Rewrite every item below, swapping "GUI agent" for "interface agent" wherever it occurs and keeping all other text unchanged.

....................

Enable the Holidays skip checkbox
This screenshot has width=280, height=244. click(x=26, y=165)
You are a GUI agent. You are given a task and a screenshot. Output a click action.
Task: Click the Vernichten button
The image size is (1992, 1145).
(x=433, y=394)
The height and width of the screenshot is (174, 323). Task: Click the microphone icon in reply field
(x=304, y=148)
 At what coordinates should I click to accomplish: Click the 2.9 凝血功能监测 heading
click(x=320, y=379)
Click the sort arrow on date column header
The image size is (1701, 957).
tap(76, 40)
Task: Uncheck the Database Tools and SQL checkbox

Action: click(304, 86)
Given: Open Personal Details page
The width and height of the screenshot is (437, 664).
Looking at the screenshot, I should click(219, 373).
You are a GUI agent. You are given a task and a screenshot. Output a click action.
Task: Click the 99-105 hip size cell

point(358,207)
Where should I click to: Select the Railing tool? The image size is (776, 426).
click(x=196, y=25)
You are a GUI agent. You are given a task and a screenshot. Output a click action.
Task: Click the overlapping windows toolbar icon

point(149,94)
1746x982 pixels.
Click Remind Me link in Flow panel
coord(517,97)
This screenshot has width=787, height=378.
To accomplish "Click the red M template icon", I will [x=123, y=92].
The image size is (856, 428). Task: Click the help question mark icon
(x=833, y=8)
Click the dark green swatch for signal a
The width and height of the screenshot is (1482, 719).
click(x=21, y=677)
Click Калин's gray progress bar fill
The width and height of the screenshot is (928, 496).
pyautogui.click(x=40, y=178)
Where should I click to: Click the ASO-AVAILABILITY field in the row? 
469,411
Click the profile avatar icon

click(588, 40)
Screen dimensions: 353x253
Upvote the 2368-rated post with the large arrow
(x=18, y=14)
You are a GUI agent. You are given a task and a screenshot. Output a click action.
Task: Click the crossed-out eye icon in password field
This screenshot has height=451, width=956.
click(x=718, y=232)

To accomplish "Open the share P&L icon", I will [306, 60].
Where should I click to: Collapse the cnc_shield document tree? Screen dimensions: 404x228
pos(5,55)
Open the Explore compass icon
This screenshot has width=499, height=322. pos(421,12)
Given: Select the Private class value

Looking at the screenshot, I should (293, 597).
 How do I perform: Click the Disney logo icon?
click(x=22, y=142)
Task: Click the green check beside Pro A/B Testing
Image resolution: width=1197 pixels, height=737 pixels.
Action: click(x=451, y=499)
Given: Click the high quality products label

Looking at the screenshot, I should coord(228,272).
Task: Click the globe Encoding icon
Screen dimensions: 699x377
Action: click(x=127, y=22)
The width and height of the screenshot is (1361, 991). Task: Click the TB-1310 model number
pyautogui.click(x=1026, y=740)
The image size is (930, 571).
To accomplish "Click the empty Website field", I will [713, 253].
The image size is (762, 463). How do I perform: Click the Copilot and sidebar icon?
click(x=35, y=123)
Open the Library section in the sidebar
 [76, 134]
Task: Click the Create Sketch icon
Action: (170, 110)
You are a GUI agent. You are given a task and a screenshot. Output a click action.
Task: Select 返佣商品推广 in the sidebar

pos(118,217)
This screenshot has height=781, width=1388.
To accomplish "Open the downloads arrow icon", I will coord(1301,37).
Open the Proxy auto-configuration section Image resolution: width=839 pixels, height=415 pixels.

....................

■ **Response for this exercise**:
Enable the Holidays skip checkbox
This screenshot has width=280, height=244. click(x=26, y=165)
You are a interface agent. You are given a task and a screenshot. Output a click action.
Task: Click the Vernichten button
The image size is (1992, 1145).
(x=433, y=394)
The height and width of the screenshot is (174, 323). Task: Click the microphone icon in reply field
(x=304, y=148)
 At what coordinates should I click to accomplish: Click the 2.9 凝血功能监测 heading
click(x=320, y=379)
Click the sort arrow on date column header
The image size is (1701, 957).
tap(76, 40)
Task: Uncheck the Database Tools and SQL checkbox

Action: click(304, 86)
Given: Open Personal Details page
The width and height of the screenshot is (437, 664).
Looking at the screenshot, I should click(219, 373).
You are a interface agent. You are given a task and a screenshot. Output a click action.
Task: Click the 99-105 hip size cell

point(358,207)
Where should I click to: Select the Railing tool? The image size is (776, 426).
click(x=196, y=25)
You are a interface agent. You are given a task and a screenshot. Output a click action.
Task: Click the overlapping windows toolbar icon

point(149,94)
1746x982 pixels.
Click Remind Me link in Flow panel
coord(517,97)
This screenshot has width=787, height=378.
To accomplish "Click the red M template icon", I will [x=123, y=92].
The image size is (856, 428). Task: Click the help question mark icon
(x=833, y=8)
Click the dark green swatch for signal a
The width and height of the screenshot is (1482, 719).
click(x=21, y=677)
Click Калин's gray progress bar fill
The width and height of the screenshot is (928, 496).
pyautogui.click(x=40, y=178)
Where should I click to: Click the ASO-AVAILABILITY field in the row? 
469,411
Click the profile avatar icon

click(588, 40)
Screen dimensions: 353x253
Upvote the 2368-rated post with the large arrow
(x=18, y=14)
You are a interface agent. You are given a task and a screenshot. Output a click action.
Task: Click the crossed-out eye icon in password field
This screenshot has height=451, width=956.
click(x=718, y=232)

To accomplish "Open the share P&L icon", I will [306, 60].
Where should I click to: Collapse the cnc_shield document tree? Screen dimensions: 404x228
pos(5,55)
Open the Explore compass icon
This screenshot has width=499, height=322. pos(421,12)
Given: Select the Private class value

Looking at the screenshot, I should (293, 597).
 How do I perform: Click the Disney logo icon?
click(x=22, y=142)
Task: Click the green check beside Pro A/B Testing
Image resolution: width=1197 pixels, height=737 pixels.
Action: click(x=451, y=499)
Given: Click the high quality products label

Looking at the screenshot, I should coord(228,272).
Task: Click the globe Encoding icon
Screen dimensions: 699x377
Action: click(x=127, y=22)
The width and height of the screenshot is (1361, 991). Task: Click the TB-1310 model number
pyautogui.click(x=1026, y=740)
The image size is (930, 571).
To accomplish "Click the empty Website field", I will [713, 253].
The image size is (762, 463). How do I perform: Click the Copilot and sidebar icon?
click(x=35, y=123)
Open the Library section in the sidebar
 [76, 134]
Task: Click the Create Sketch icon
Action: (170, 110)
You are a interface agent. You are given a task and a screenshot. Output a click action.
Task: Select 返佣商品推广 in the sidebar

pos(118,217)
This screenshot has height=781, width=1388.
To accomplish "Open the downloads arrow icon", I will coord(1301,37).
Open the Proxy auto-configuration section Image resolution: width=839 pixels, height=415 pixels.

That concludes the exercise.